(Problem details)
Please copy out the data from the line containing "At what coordinates should I click to accomplish: Switch" through the end, swapping "coordinates" for "point" and keeping everything else unchanged. Leave the pictures out.

--- Start ---

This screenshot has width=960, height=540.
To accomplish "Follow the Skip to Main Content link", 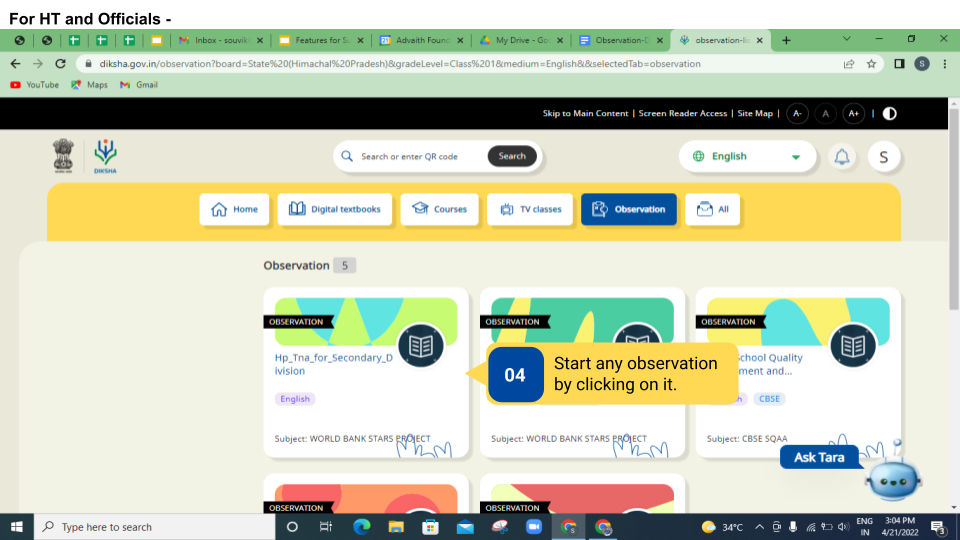I will [x=585, y=114].
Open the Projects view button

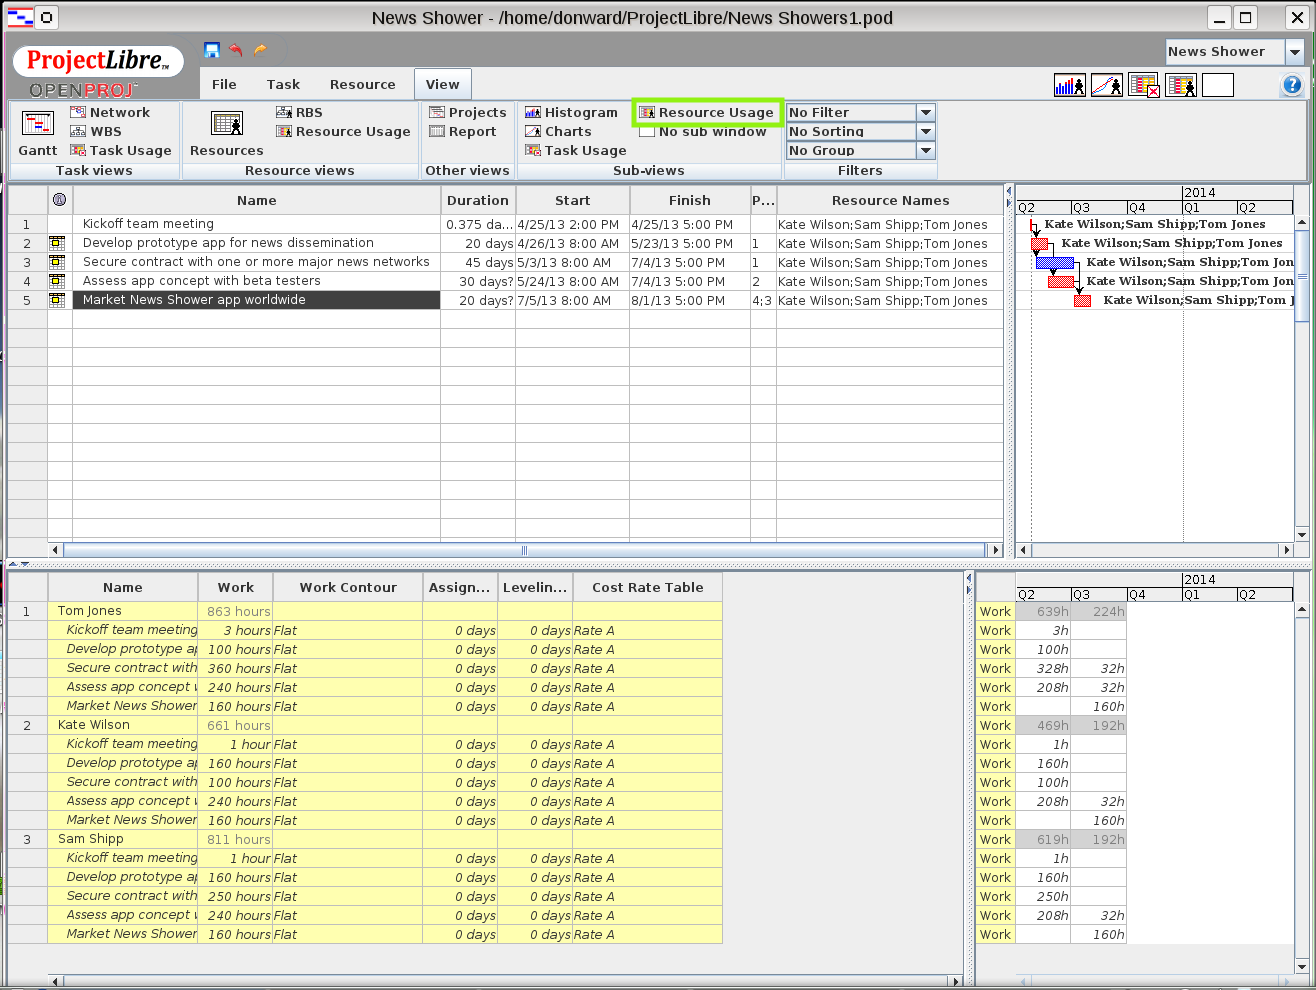tap(467, 113)
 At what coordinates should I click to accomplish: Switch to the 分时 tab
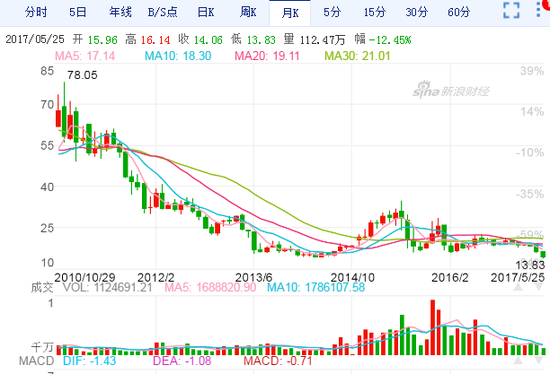coord(36,12)
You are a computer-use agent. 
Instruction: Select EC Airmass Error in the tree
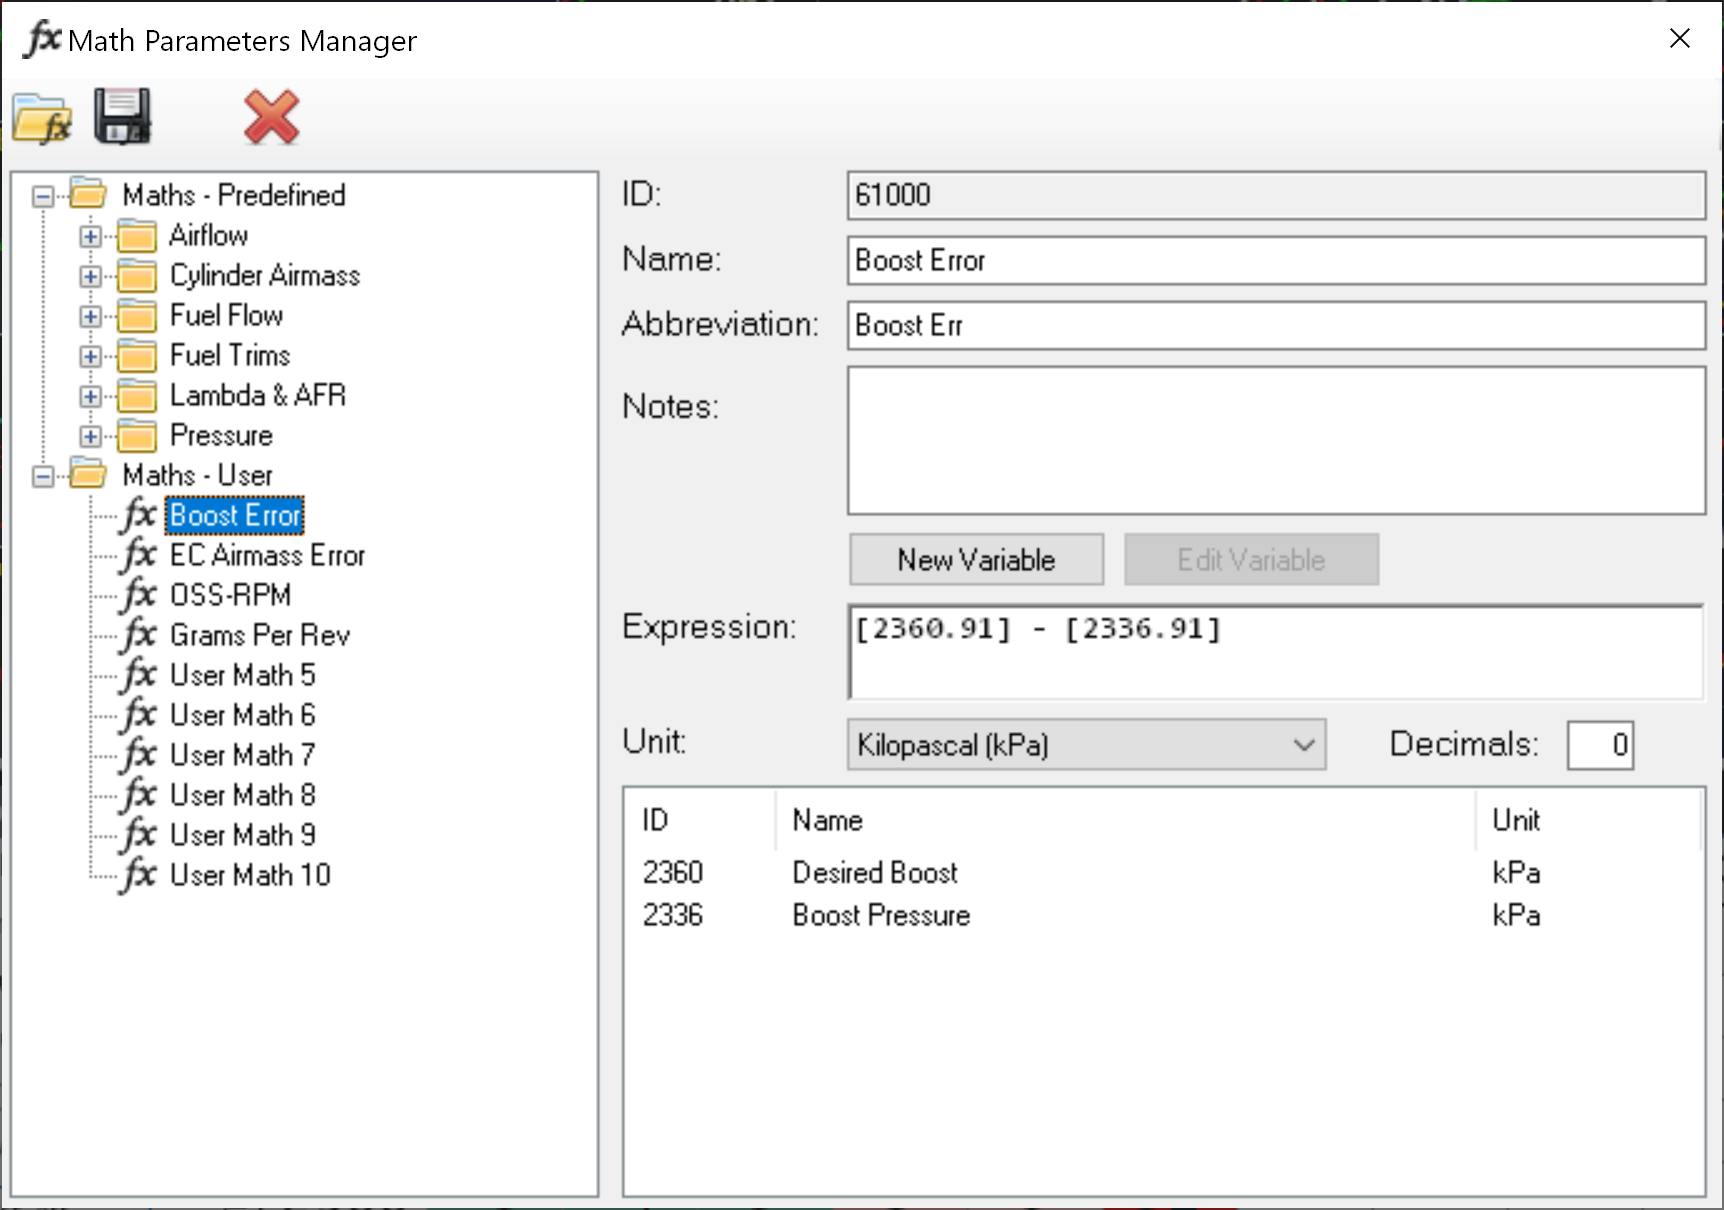265,555
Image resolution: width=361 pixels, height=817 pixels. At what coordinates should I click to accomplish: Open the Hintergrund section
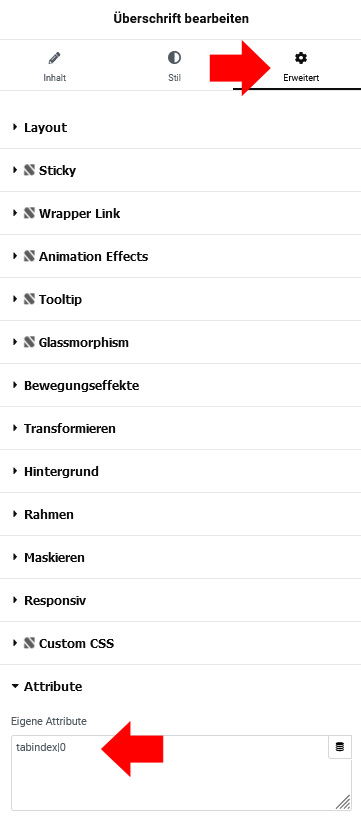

--- End ---

(Output for this exercise)
 At what point should I click to accomplish: Switch to the 分时 tab
coord(36,12)
You are a computer-use agent. 
Instruction: Select EC Airmass Error in the tree
265,555
Image resolution: width=361 pixels, height=817 pixels. At what point should I click to accomplish: Open the Hintergrund section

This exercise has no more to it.